Would he perceive the ice of our agony: Linda’s pain (and even terror) of double hip replacement, the pain I felt just watching her? Would he perceive the recent warm southerly? Caressing her steel hips, a sudden healing breeze lifted her from the recliner onto her feet and out onto the prairie where she now walks twice a day! Would he be surprised that in the meeting of the two, the warm healing and the cold agony, created an unexpected weather? Would he be surprised that in my transition from 100% caretaker to…well…something less than 100%, a fog enveloped my heart? And if not, what would, what could he have done about it anyway?
Why don’t I have a backup system like Home the Land Built! A backup generator for my sagging energy. A backup tankless heater for my chilled blood. A backup second fire, penetrating my fog with its warming light. While I’m sure I do have backups---something is keeping me moving forward in ¼ mile visibility---Home the Land Built and I are quite different in one respect.

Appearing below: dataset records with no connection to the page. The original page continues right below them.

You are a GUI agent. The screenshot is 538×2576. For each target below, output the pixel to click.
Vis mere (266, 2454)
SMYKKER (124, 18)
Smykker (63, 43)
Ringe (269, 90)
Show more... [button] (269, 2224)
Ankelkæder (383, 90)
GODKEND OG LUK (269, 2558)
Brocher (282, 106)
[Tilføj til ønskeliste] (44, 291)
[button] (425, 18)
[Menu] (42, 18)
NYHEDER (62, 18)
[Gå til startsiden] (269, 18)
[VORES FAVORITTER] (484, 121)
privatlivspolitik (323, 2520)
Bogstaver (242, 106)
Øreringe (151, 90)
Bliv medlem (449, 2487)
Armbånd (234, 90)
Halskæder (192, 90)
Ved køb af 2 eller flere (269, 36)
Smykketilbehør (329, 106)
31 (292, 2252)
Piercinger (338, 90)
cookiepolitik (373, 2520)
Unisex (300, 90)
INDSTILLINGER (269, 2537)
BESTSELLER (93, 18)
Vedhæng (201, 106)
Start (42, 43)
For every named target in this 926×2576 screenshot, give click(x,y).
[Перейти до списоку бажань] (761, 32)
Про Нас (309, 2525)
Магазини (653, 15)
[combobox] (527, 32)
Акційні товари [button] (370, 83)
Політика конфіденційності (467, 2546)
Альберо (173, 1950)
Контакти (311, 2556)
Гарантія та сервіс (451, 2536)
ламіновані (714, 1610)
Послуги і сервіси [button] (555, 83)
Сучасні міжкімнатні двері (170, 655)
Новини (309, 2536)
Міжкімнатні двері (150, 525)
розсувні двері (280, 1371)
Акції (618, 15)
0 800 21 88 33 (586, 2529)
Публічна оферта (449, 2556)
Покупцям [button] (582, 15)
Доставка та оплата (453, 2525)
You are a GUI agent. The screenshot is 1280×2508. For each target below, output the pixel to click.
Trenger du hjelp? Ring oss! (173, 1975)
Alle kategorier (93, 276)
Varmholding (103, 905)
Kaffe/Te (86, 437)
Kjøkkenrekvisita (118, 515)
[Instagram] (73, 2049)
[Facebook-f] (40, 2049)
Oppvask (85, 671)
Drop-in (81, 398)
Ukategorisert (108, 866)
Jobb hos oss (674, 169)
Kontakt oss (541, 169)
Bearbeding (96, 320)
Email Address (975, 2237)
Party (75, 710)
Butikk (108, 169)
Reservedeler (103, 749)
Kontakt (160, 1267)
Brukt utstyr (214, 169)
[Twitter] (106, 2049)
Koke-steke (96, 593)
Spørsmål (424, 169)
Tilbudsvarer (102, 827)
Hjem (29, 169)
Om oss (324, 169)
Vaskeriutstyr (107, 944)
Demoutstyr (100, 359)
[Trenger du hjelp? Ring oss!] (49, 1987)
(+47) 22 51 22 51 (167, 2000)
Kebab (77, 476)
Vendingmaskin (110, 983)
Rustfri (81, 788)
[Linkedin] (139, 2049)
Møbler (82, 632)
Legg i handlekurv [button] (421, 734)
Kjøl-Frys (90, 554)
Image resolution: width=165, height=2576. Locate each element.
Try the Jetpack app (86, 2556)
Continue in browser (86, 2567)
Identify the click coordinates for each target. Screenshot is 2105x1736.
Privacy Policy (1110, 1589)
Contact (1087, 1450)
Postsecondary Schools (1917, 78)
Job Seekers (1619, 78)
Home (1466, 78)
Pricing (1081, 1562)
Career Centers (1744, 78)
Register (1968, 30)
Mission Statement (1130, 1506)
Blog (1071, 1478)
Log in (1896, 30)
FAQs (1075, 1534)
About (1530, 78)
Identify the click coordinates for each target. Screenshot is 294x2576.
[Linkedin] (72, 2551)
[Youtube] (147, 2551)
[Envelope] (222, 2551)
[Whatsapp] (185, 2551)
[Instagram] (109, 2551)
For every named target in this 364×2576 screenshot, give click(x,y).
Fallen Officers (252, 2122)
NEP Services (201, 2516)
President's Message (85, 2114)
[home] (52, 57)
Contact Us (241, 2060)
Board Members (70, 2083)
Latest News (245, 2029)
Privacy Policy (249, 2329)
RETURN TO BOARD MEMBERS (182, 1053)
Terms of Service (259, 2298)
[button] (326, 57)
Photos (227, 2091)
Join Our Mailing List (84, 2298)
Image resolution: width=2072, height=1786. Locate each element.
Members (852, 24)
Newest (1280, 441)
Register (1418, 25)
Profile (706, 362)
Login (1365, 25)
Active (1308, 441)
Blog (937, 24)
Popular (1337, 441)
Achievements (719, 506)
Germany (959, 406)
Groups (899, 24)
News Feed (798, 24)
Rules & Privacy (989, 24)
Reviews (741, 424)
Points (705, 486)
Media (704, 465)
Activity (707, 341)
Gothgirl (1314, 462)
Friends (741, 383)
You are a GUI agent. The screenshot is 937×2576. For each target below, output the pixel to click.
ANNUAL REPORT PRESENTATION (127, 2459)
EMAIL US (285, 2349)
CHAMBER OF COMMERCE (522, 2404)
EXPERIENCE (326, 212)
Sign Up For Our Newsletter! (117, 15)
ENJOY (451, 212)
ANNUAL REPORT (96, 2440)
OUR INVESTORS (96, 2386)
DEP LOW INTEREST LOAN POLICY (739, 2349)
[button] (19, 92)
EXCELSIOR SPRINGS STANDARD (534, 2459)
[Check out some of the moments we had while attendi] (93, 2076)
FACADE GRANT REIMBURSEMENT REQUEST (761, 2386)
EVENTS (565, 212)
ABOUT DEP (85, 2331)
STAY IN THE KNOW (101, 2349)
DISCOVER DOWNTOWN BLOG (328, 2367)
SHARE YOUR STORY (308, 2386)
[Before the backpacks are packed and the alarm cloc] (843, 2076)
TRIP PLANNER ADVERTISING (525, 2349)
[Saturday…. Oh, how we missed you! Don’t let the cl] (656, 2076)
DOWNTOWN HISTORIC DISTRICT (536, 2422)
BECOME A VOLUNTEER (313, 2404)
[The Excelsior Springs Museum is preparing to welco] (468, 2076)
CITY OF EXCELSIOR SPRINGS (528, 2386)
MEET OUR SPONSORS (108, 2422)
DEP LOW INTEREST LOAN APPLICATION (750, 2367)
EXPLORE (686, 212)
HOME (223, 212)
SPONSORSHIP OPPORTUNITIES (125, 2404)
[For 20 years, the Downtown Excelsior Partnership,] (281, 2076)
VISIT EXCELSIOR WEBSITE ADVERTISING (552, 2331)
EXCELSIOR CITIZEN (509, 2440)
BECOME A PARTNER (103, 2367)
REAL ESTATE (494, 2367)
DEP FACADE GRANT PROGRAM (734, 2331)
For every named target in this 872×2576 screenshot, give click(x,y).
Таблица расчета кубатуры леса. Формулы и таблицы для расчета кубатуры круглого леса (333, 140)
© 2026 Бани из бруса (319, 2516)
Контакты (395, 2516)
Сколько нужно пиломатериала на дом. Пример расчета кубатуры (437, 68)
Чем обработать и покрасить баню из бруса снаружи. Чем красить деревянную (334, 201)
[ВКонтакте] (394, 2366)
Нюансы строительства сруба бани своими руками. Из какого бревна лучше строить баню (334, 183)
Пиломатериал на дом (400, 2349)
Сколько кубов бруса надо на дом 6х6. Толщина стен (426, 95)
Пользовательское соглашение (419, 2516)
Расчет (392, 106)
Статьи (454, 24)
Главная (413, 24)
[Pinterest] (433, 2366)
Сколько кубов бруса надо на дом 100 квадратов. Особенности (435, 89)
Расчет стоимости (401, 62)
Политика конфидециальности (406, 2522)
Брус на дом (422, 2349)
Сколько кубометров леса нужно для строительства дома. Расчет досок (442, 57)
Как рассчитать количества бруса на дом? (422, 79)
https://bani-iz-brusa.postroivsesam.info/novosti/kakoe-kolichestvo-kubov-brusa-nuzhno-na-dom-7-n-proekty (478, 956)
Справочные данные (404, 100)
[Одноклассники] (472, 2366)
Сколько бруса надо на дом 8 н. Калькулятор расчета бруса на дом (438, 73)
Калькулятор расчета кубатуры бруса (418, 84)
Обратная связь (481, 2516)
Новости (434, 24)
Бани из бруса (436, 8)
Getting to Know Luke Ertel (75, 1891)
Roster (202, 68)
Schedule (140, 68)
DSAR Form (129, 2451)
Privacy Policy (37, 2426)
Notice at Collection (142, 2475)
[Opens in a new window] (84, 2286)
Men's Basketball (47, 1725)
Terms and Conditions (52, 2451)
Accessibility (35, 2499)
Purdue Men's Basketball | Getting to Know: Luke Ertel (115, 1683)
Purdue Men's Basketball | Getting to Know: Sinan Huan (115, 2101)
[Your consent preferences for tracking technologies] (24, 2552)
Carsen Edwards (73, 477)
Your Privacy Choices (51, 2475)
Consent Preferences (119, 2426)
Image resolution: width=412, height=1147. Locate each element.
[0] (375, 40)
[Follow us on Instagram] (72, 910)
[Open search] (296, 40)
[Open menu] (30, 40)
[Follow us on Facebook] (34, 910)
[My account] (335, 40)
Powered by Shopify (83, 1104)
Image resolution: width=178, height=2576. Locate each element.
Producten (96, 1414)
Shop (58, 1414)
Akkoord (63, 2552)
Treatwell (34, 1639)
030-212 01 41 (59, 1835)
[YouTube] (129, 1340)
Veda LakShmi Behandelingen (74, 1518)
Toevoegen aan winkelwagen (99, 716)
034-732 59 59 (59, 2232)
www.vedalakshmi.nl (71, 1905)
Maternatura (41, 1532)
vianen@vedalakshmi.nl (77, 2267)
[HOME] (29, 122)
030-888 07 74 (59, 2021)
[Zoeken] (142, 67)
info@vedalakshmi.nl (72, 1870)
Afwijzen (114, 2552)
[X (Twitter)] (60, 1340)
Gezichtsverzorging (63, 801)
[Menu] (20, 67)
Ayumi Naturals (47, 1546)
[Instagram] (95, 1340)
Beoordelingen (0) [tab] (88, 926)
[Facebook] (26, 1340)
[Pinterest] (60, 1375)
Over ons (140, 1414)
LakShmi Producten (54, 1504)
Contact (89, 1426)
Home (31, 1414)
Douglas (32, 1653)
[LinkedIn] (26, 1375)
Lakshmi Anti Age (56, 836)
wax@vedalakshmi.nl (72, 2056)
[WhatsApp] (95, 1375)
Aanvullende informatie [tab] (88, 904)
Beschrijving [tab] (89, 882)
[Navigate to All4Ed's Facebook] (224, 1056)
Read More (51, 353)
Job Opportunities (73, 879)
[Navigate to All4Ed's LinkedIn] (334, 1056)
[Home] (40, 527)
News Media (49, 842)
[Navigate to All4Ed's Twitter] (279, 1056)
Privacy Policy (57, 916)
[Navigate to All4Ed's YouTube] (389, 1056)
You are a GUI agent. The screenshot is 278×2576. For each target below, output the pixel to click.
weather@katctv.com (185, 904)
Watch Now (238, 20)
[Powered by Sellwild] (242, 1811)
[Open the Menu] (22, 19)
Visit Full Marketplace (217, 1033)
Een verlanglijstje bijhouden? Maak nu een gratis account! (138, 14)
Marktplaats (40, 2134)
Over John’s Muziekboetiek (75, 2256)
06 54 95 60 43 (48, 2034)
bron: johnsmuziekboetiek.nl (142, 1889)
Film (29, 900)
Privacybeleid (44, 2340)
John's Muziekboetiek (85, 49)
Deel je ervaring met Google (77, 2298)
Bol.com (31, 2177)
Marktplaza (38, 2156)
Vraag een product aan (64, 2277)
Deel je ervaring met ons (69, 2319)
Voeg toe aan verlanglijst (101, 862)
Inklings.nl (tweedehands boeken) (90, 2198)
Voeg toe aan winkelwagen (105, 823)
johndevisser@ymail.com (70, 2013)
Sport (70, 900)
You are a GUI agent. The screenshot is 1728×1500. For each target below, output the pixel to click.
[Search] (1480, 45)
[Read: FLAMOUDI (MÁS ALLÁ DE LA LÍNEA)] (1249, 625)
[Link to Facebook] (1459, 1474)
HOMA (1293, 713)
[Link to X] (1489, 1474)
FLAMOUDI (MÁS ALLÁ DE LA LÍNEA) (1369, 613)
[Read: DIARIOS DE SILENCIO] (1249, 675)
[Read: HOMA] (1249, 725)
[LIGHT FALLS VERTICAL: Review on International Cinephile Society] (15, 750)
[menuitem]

By design, Home the Land Built recovers instantly from deprivation while I require considerable time. When primary systems fail, Home the Land Built’s backup systems leap into action, instantly filling the void. Minimal recovery time. I, on the other hand, respond quite differently to change, requiring time to adapt. Lengthy recover time. And for me this recovery time---even when moving from a tough situation to a hopefully better situation---feels unsettling. The current situation, no matter how bad, is visible. While the future, no matter how hopeful, is hard to see. What will this sudden southerly bring?
And so if this is it---a lengthy recovery time---for which I must allow, then I need different tools. Not the quick changeover, instant gratification tools of Home the Land Built, but the tools of slow adaptation. Patience. A willingness to learn. An extra splash of cream in my chai tea.
And if I had to do it all over again, I wonder if Paul would design Home the Land Built differently. We asked Paul to design us a home that enable our connection to the Land. And from everything I’ve observed its seems the Land and I share one trait: slow adaptation. We both experience the thrill (and terror) of finding our way in the fog of change. What else did Alexander Pope mean—other than wildly creative adaptations to new situations---by the Genius of the Place?
Maybe that’s the next home, the Home of Adaptive Genius. Until then, I need to find my way in the fog. I need to slowly recover and adapt. I need to find the Genius of my Place.